“Do you know what you’re having?”
Yes, I was having a baby. And I didn’t want to know if it was a boy or a girl.
It’s the ultimate modern-day pregnancy dilemma – finding out the sex of an unborn baby – and it’s heating up again.
Novelist, Ian McEwan, 65 – who wrote Atonement and The Cement Garden – has angered some after saying he thinks parents shouldn’t find out the sex of their child before it’s born.
McEwan’s comments were made in response to a question about how he figures out if a character will be male or female.
“It is above all a person. Knowing in advance this social identity which confers a pink and blue fate almost seems like a form of moral kitsch, because what you are celebrating is a person. So I rather take the same view of my characters, if it falls out it is a woman or a man then I go that way,” he said.
“It is always a great gulf that separates us … I would like to think that [for the novelist] it is a free and open field.”

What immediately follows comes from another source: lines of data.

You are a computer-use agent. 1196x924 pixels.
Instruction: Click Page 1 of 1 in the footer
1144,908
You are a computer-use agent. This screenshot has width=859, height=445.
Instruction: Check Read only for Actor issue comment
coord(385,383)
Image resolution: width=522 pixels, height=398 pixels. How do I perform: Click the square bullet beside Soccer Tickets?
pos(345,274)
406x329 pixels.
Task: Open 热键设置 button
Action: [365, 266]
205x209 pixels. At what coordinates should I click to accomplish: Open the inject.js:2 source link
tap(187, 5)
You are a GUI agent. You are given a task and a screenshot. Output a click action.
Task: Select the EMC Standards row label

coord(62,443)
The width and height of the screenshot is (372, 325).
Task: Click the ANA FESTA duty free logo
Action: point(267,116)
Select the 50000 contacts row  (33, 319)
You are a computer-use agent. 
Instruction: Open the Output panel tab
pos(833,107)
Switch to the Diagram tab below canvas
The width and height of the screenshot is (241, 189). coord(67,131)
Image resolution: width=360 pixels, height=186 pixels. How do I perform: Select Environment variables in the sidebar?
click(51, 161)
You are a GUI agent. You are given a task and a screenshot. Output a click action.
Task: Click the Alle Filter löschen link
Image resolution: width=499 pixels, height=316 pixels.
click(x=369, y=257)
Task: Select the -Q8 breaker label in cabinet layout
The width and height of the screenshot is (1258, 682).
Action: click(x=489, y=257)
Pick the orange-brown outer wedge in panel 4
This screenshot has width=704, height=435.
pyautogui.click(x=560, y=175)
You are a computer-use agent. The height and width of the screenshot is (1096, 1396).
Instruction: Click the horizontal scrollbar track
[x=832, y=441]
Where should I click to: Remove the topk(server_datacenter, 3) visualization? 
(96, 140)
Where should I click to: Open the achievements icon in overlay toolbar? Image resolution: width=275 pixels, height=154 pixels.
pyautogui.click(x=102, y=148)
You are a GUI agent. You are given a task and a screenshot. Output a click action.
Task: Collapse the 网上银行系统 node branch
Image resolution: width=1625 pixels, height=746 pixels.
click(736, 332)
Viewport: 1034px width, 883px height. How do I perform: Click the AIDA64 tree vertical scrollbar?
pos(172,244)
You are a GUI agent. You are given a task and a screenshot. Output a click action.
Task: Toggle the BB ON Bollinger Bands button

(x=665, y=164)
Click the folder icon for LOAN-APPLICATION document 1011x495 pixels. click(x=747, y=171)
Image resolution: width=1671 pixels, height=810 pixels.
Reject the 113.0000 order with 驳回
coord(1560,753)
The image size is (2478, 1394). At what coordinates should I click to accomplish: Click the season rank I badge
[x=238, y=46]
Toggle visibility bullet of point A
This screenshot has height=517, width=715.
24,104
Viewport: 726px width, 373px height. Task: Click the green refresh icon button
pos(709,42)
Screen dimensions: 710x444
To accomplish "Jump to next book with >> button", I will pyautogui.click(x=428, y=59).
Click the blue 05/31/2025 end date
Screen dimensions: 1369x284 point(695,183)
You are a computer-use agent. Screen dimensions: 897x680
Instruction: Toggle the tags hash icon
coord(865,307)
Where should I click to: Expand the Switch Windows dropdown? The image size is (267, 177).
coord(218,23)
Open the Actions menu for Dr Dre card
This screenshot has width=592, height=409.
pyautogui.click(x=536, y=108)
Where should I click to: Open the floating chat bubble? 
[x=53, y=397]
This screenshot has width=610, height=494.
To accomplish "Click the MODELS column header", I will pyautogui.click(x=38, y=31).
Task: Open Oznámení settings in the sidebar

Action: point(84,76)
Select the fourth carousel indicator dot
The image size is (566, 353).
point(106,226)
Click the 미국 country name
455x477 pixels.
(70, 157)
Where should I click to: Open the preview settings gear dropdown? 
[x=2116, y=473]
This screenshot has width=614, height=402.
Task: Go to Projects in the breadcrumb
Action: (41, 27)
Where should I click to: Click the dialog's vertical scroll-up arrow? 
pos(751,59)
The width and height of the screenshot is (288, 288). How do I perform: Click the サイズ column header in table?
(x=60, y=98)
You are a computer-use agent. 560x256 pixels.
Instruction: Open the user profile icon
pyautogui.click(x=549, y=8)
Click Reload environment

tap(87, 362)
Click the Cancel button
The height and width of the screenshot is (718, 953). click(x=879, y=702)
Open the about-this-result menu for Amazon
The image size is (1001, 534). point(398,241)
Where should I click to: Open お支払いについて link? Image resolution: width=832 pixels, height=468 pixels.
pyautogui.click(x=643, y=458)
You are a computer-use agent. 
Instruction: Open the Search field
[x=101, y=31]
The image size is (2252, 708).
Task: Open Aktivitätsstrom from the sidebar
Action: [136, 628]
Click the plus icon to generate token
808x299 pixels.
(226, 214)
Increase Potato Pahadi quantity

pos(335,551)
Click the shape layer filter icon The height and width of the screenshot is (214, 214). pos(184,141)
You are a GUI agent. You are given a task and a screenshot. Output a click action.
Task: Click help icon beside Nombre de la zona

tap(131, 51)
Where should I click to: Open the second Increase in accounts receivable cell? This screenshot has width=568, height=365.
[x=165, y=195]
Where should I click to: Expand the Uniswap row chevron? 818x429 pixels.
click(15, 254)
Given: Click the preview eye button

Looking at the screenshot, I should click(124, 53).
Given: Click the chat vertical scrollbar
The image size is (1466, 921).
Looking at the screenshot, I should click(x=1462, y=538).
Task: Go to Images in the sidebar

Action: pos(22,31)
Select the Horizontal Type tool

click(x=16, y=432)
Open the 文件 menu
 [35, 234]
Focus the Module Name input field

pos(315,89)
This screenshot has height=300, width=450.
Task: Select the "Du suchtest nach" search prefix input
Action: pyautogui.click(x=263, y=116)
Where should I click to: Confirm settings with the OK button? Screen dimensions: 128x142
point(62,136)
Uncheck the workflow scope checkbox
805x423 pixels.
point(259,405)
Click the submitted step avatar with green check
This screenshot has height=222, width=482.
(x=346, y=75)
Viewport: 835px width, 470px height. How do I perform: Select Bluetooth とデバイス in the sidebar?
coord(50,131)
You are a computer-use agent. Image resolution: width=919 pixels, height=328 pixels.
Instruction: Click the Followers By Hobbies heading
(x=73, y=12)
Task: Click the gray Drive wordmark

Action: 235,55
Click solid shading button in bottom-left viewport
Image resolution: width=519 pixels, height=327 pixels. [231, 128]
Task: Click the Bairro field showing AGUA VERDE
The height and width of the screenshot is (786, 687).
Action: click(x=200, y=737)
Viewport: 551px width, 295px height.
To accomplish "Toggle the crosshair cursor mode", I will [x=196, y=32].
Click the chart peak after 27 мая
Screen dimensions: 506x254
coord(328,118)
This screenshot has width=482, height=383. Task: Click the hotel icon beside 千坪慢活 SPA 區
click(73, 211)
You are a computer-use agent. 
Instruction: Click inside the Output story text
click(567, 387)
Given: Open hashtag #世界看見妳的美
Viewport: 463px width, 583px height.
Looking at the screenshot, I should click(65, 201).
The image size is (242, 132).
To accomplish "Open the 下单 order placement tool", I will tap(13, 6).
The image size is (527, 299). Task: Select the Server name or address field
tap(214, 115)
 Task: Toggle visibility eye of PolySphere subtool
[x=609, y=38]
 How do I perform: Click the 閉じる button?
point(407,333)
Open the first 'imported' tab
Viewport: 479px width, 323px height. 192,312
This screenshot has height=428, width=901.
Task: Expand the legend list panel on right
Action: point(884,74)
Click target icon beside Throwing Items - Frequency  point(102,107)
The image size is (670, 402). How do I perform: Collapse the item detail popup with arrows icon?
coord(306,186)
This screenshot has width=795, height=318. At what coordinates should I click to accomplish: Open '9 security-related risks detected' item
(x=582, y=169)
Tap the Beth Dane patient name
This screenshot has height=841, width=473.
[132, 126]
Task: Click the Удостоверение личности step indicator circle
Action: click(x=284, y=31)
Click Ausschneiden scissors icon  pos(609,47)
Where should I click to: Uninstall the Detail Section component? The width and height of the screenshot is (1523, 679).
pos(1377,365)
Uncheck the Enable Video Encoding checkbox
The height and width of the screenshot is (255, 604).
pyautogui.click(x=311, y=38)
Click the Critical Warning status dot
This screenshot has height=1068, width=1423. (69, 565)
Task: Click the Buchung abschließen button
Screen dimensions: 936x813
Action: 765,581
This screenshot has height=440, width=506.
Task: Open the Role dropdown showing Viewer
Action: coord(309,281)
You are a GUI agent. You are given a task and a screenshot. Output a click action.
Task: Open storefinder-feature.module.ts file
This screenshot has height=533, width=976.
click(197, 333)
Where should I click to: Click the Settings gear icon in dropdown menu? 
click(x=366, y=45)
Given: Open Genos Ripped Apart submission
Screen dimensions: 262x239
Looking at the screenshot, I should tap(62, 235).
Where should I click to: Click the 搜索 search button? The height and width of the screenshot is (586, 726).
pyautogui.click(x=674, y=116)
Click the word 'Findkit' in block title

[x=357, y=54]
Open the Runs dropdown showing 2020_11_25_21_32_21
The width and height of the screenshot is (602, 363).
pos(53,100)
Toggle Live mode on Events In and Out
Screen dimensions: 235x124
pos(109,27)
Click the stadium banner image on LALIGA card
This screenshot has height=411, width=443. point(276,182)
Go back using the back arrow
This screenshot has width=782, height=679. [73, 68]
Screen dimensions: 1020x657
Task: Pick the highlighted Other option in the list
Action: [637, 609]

McEwan’s comments have caused one UK mother to speak out. Tanith Carey wrote an article for the Daily Mail stating that knowing the sex of her both her babies before they were born helped her to adjust.
“The ‘is it a boy?’ slash ’is it a girl?’ moment may also make for great drama on Downtown Abbey. But after 26 hours in labour, ending in an emergency C-section, giving birth to my older daughter, Lily, the last thing I needed as any more cliff-hangers,” Carey wrote.